In the study (subscription required), researchers at Johns Hopkins Children’s Center and five other institutions conducted a long-term analysis of nearly 300 patients, ages 11 to 26, treated with medication, cognitive behavioral therapy or a combination of the two. Individuals received treatment for three months and followed, on average, for six years. Results showed 47 percent were anxiety-free by the end of the follow-up period and nearly 70 percent required some form of occasional mental health treatment.

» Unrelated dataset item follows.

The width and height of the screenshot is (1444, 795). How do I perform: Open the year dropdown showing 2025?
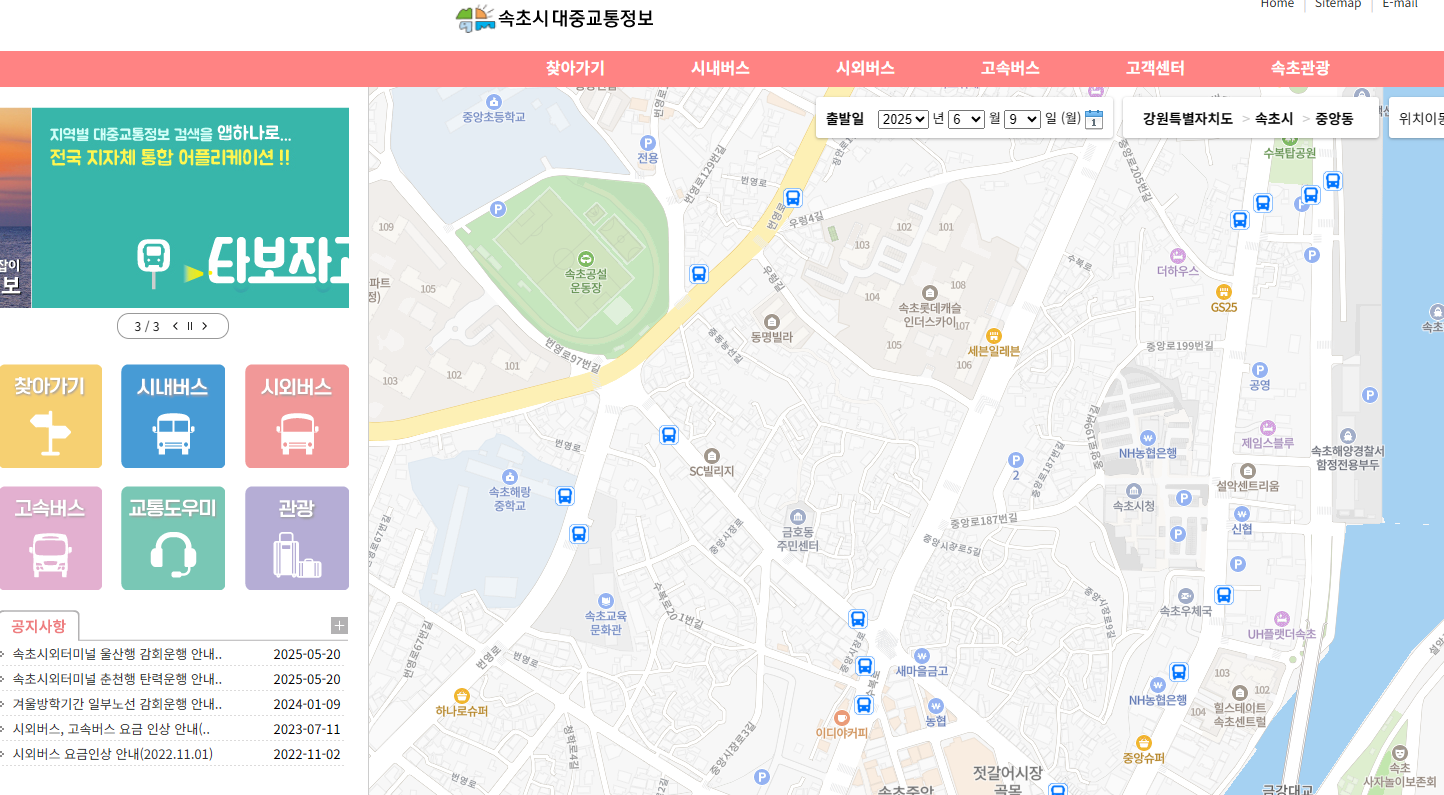(903, 118)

A story published today in U.S. News and World Report discusses the significance of the findings:
“The study underscores the chronic nature of psychiatric illnesses and illustrates the importance of the pressing need to study and support mental health treatments across the age and demographic spectrum,” said Dr. Aaron Krasner, adolescent transitional living program chief at Silver Hill Hospital in New Canaan, Conn. “Anxiety, a common condition by most epidemiologic estimates, is understudied and undertreated, especially in the pediatric population,” he said.
[Lead investigator Golda Ginsburg, PhD and her] team believe their findings also highlight the importance of close follow-up and monitoring of symptoms among children, teens and young adults who’ve been treated for anxiety, even if they seem to be getting better.
“Our findings are encouraging in that nearly half of these children achieved significant improvement and were disease-free an average of six years after treatment, but at the same time we ought to look at the other half who didn’t fare so well and figure out how we can do better,” Ginsburg, who is also professor of psychiatry at the Johns Hopkins University School of Medicine, said in a Hopkins news release.
“Just because a child responds well to treatment early on, doesn’t mean our work is done and we can lower our guard,” she added.